Hiking is probably the only area of my life where I don't want constant background music. I want to hear the trail. I want to hear what is happening around me, for both safety and the peace of it, and I want the freedom to let thoughts come and go as they please.


When I hiked the Camino de Santiago, on particularly long days when my body was sore and my thoughts wouldn't stop tripping over themselves, I sang musicals to myself. I spent an entire day once going through AIDA on repeat, singing it in my head if others were near, or out loud if I was by myself.

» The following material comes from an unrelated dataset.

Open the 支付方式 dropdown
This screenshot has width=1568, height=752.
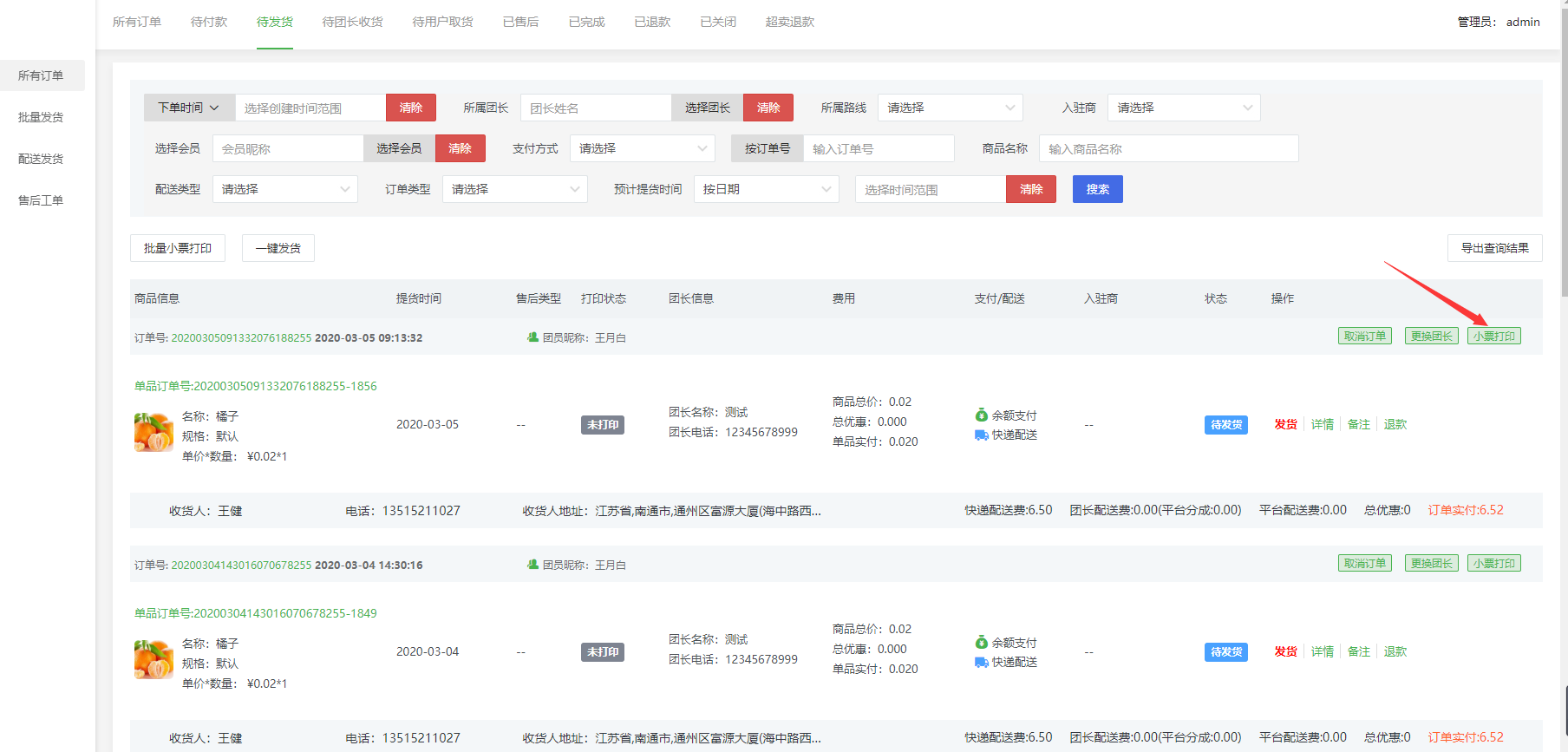coord(642,148)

This trip, it's Come From Away. Except, there are too many blowdowns, too many bogs with washed out bridges, to get past the first song, and all I seem to be able to concentrate on is how much harder its becoming to put one foot in front of the other. So I ask, and Shaun says he would love to have music as a distraction, and I don't bother turning the volume down on my phone because the only other signs of life we have seen so far is moose scat, two miles behind us.

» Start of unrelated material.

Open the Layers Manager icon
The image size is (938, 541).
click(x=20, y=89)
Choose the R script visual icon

Out of the darkness. Darkness and trees. Shaun laughs about the darkness and trees we are walking through. We agree the people in the show did have a little more to complain about that we do.


But the music still helps.

Overall Family-Friendly Rating:


Well...... it's kind of hard to say.


The coastal overlook section gets a 4/5. It's 3 miles which may be tough for little legs, and the overlook is pure Maine. Sheer drop-offs and lots of rocks. But it's gorgeous, and the trail is exciting enough that younger hikers will remain engaged.


Beyond that, I want to optimistically give it a 2/5. It's hard. Even if you take the inland connector, and cut the distance in half, it's still hard, with a lot of blowdowns and bogs. The trail is not well marked in several places. And just past Long Point Cove, the trash that has washed in from the ocean is pretty terrible, and I personally find hiking polluted trails difficult with kids because of that line between "we should always pack out all trash we find even if it's not ours" and "there are literal lobster buoys here and we don't have the manpower or resources to get these over 5 miles back to the car." (But then, I have the kid who was handing me broken glass at two years old because "it trash, mama!" Maybe at my kids current ages it would inspire them to learn more about ocean currents, and figure out exactly who is responsible when buoys from Stonington wash ashore in Cutler?)


I definitely want to come back and to this trail again, with my family. Just not all in one day. Long Point Cove was just so beautiful, and I can't imagine not wanting to share that with the people I love the most. But I would definitely need to split it up, so my final verdict on doing this trail with kids is dependent on whether you plant to camp. Otherwise stick to the overlook trail, and save the full loop for when the kids are older, or when you can escape for the day with an adult who will joke and laugh and keep you from losing your mind--and politely look the other way when you dry heave outside their truck because of how badly this trail kicked your ass.